→ Exercise goal: Could you print the full listing again, exactly as written?

[Data extract]

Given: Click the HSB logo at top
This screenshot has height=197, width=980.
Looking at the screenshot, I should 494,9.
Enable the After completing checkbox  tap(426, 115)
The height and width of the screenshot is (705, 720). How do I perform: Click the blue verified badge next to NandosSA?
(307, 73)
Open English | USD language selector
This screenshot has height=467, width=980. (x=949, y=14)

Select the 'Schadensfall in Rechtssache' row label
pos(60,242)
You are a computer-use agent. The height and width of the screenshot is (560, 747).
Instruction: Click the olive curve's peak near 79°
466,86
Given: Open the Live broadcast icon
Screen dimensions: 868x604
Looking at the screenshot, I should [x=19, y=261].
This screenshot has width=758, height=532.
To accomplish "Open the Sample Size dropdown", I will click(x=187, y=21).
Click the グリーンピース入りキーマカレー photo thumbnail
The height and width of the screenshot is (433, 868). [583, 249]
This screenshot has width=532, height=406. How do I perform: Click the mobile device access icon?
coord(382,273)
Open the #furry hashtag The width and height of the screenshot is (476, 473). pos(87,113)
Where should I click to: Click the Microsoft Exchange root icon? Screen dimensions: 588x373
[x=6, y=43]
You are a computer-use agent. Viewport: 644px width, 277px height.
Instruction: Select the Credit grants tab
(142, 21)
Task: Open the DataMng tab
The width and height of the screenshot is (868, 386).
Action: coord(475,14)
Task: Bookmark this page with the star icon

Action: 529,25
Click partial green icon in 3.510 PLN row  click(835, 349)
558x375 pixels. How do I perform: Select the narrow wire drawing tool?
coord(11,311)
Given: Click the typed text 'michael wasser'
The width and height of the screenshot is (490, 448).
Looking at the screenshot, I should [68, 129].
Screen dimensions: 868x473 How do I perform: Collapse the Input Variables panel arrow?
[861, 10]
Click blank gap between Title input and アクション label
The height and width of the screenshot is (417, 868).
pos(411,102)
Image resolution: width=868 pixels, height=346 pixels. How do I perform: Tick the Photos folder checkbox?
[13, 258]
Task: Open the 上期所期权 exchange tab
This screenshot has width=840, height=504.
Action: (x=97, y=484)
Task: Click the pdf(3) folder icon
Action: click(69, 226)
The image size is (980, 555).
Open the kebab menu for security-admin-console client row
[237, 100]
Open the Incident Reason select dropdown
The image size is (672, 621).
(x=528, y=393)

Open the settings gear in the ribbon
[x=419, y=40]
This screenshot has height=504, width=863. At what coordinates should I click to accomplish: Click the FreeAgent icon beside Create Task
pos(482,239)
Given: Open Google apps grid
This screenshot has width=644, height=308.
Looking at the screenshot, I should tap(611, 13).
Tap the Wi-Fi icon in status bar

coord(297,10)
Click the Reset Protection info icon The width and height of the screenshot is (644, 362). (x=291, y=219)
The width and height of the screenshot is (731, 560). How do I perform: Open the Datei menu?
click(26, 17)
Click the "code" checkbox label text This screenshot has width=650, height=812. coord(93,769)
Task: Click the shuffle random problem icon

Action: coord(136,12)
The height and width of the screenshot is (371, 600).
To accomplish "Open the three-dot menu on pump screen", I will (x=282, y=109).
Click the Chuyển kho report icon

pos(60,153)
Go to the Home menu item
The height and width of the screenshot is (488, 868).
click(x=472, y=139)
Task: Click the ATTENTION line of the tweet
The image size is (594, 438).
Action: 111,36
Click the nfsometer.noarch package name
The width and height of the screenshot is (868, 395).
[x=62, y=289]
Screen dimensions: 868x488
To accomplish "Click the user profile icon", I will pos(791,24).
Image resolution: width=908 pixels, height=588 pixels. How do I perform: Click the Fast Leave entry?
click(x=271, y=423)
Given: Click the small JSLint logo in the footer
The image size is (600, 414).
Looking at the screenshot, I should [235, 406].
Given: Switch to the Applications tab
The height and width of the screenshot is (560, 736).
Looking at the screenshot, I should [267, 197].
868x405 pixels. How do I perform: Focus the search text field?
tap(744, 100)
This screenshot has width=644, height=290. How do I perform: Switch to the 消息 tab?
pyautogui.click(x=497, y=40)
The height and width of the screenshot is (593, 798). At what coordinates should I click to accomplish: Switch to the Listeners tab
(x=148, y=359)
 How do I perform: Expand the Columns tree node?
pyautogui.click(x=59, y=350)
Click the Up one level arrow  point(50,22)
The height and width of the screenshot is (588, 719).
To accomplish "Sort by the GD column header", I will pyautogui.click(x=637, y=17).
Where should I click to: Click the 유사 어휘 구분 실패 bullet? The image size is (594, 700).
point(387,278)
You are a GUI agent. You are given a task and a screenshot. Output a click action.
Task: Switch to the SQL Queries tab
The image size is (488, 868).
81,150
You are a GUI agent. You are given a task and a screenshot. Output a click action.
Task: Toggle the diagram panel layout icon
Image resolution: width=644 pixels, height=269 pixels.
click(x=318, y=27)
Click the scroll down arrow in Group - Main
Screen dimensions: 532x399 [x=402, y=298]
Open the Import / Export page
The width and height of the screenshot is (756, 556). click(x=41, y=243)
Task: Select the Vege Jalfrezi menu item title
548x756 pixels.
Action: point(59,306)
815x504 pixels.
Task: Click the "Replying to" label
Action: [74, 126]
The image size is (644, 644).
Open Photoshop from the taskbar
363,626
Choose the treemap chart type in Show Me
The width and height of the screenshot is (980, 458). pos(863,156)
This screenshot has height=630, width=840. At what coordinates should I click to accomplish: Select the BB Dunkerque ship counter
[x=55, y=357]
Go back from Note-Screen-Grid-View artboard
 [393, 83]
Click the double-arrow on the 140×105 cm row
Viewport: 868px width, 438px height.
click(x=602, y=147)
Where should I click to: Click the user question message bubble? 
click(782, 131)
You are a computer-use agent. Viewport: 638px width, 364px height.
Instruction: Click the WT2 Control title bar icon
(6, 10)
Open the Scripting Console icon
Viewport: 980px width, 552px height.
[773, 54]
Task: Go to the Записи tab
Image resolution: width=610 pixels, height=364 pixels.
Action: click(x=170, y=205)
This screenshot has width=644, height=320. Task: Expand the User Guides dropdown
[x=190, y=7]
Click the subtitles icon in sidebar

[/Data extract]

→ Exercise solution:
Given: Click the HSB logo at top
This screenshot has height=197, width=980.
Looking at the screenshot, I should 494,9.
Enable the After completing checkbox  tap(426, 115)
The height and width of the screenshot is (705, 720). How do I perform: Click the blue verified badge next to NandosSA?
(307, 73)
Open English | USD language selector
This screenshot has height=467, width=980. (x=949, y=14)

Select the 'Schadensfall in Rechtssache' row label
pos(60,242)
You are a computer-use agent. The height and width of the screenshot is (560, 747).
Instruction: Click the olive curve's peak near 79°
466,86
Given: Open the Live broadcast icon
Screen dimensions: 868x604
Looking at the screenshot, I should [x=19, y=261].
This screenshot has width=758, height=532.
To accomplish "Open the Sample Size dropdown", I will click(x=187, y=21).
Click the グリーンピース入りキーマカレー photo thumbnail
The height and width of the screenshot is (433, 868). [583, 249]
This screenshot has width=532, height=406. How do I perform: Click the mobile device access icon?
coord(382,273)
Open the #furry hashtag The width and height of the screenshot is (476, 473). pos(87,113)
Where should I click to: Click the Microsoft Exchange root icon? Screen dimensions: 588x373
[x=6, y=43]
You are a computer-use agent. Viewport: 644px width, 277px height.
Instruction: Select the Credit grants tab
(142, 21)
Task: Open the DataMng tab
The width and height of the screenshot is (868, 386).
Action: coord(475,14)
Task: Bookmark this page with the star icon

Action: 529,25
Click partial green icon in 3.510 PLN row  click(835, 349)
558x375 pixels. How do I perform: Select the narrow wire drawing tool?
coord(11,311)
Given: Click the typed text 'michael wasser'
The width and height of the screenshot is (490, 448).
Looking at the screenshot, I should [68, 129].
Screen dimensions: 868x473 How do I perform: Collapse the Input Variables panel arrow?
[861, 10]
Click blank gap between Title input and アクション label
The height and width of the screenshot is (417, 868).
pos(411,102)
Image resolution: width=868 pixels, height=346 pixels. How do I perform: Tick the Photos folder checkbox?
[13, 258]
Task: Open the 上期所期权 exchange tab
This screenshot has width=840, height=504.
Action: (x=97, y=484)
Task: Click the pdf(3) folder icon
Action: click(69, 226)
The image size is (980, 555).
Open the kebab menu for security-admin-console client row
[237, 100]
Open the Incident Reason select dropdown
The image size is (672, 621).
(x=528, y=393)

Open the settings gear in the ribbon
[x=419, y=40]
This screenshot has height=504, width=863. At what coordinates should I click to accomplish: Click the FreeAgent icon beside Create Task
pos(482,239)
Given: Open Google apps grid
This screenshot has width=644, height=308.
Looking at the screenshot, I should tap(611, 13).
Tap the Wi-Fi icon in status bar

coord(297,10)
Click the Reset Protection info icon The width and height of the screenshot is (644, 362). (x=291, y=219)
The width and height of the screenshot is (731, 560). How do I perform: Open the Datei menu?
click(26, 17)
Click the "code" checkbox label text This screenshot has width=650, height=812. coord(93,769)
Task: Click the shuffle random problem icon

Action: coord(136,12)
The height and width of the screenshot is (371, 600).
To accomplish "Open the three-dot menu on pump screen", I will (x=282, y=109).
Click the Chuyển kho report icon

pos(60,153)
Go to the Home menu item
The height and width of the screenshot is (488, 868).
click(x=472, y=139)
Task: Click the ATTENTION line of the tweet
The image size is (594, 438).
Action: 111,36
Click the nfsometer.noarch package name
The width and height of the screenshot is (868, 395).
[x=62, y=289]
Screen dimensions: 868x488
To accomplish "Click the user profile icon", I will pos(791,24).
Image resolution: width=908 pixels, height=588 pixels. How do I perform: Click the Fast Leave entry?
click(x=271, y=423)
Given: Click the small JSLint logo in the footer
The image size is (600, 414).
Looking at the screenshot, I should [235, 406].
Given: Switch to the Applications tab
The height and width of the screenshot is (560, 736).
Looking at the screenshot, I should [267, 197].
868x405 pixels. How do I perform: Focus the search text field?
tap(744, 100)
This screenshot has width=644, height=290. How do I perform: Switch to the 消息 tab?
pyautogui.click(x=497, y=40)
The height and width of the screenshot is (593, 798). At what coordinates should I click to accomplish: Switch to the Listeners tab
(x=148, y=359)
 How do I perform: Expand the Columns tree node?
pyautogui.click(x=59, y=350)
Click the Up one level arrow  point(50,22)
The height and width of the screenshot is (588, 719).
To accomplish "Sort by the GD column header", I will pyautogui.click(x=637, y=17).
Where should I click to: Click the 유사 어휘 구분 실패 bullet? The image size is (594, 700).
point(387,278)
You are a GUI agent. You are given a task and a screenshot. Output a click action.
Task: Switch to the SQL Queries tab
The image size is (488, 868).
81,150
You are a GUI agent. You are given a task and a screenshot. Output a click action.
Task: Toggle the diagram panel layout icon
Image resolution: width=644 pixels, height=269 pixels.
click(x=318, y=27)
Click the scroll down arrow in Group - Main
Screen dimensions: 532x399 [x=402, y=298]
Open the Import / Export page
The width and height of the screenshot is (756, 556). click(x=41, y=243)
Task: Select the Vege Jalfrezi menu item title
548x756 pixels.
Action: point(59,306)
815x504 pixels.
Task: Click the "Replying to" label
Action: [74, 126]
The image size is (644, 644).
Open Photoshop from the taskbar
363,626
Choose the treemap chart type in Show Me
The width and height of the screenshot is (980, 458). pos(863,156)
This screenshot has height=630, width=840. At what coordinates should I click to accomplish: Select the BB Dunkerque ship counter
[x=55, y=357]
Go back from Note-Screen-Grid-View artboard
 [393, 83]
Click the double-arrow on the 140×105 cm row
Viewport: 868px width, 438px height.
click(x=602, y=147)
Where should I click to: Click the user question message bubble? 
click(782, 131)
You are a computer-use agent. Viewport: 638px width, 364px height.
Instruction: Click the WT2 Control title bar icon
(6, 10)
Open the Scripting Console icon
Viewport: 980px width, 552px height.
[773, 54]
Task: Go to the Записи tab
Image resolution: width=610 pixels, height=364 pixels.
Action: click(x=170, y=205)
This screenshot has width=644, height=320. Task: Expand the User Guides dropdown
[x=190, y=7]
Click the subtitles icon in sidebar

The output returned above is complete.